━━━━━ Working data ━━━━━

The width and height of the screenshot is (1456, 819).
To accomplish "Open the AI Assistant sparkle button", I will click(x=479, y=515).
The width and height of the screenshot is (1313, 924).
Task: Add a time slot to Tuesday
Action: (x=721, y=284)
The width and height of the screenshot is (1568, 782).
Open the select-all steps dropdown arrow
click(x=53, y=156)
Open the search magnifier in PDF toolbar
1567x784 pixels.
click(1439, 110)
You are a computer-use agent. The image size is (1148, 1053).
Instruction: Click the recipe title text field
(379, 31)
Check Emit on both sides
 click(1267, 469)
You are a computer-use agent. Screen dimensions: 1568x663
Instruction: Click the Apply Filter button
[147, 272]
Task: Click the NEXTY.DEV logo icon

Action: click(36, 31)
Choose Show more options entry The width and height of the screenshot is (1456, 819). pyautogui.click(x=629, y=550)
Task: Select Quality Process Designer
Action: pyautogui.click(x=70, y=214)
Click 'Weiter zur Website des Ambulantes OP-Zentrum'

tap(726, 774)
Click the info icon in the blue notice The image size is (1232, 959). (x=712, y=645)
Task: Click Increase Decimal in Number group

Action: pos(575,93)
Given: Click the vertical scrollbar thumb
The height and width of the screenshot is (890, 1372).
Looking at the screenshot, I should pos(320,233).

━━━━━

Assignment
Line by line, transcribe the data exactly.

Response
The width and height of the screenshot is (1456, 819).
To accomplish "Open the AI Assistant sparkle button", I will click(x=479, y=515).
The width and height of the screenshot is (1313, 924).
Task: Add a time slot to Tuesday
Action: (x=721, y=284)
The width and height of the screenshot is (1568, 782).
Open the select-all steps dropdown arrow
click(x=53, y=156)
Open the search magnifier in PDF toolbar
1567x784 pixels.
click(1439, 110)
You are a computer-use agent. The image size is (1148, 1053).
Instruction: Click the recipe title text field
(379, 31)
Check Emit on both sides
 click(1267, 469)
You are a computer-use agent. Screen dimensions: 1568x663
Instruction: Click the Apply Filter button
[147, 272]
Task: Click the NEXTY.DEV logo icon

Action: click(36, 31)
Choose Show more options entry The width and height of the screenshot is (1456, 819). pyautogui.click(x=629, y=550)
Task: Select Quality Process Designer
Action: pyautogui.click(x=70, y=214)
Click 'Weiter zur Website des Ambulantes OP-Zentrum'

tap(726, 774)
Click the info icon in the blue notice The image size is (1232, 959). (x=712, y=645)
Task: Click Increase Decimal in Number group

Action: pos(575,93)
Given: Click the vertical scrollbar thumb
The height and width of the screenshot is (890, 1372).
Looking at the screenshot, I should pos(320,233).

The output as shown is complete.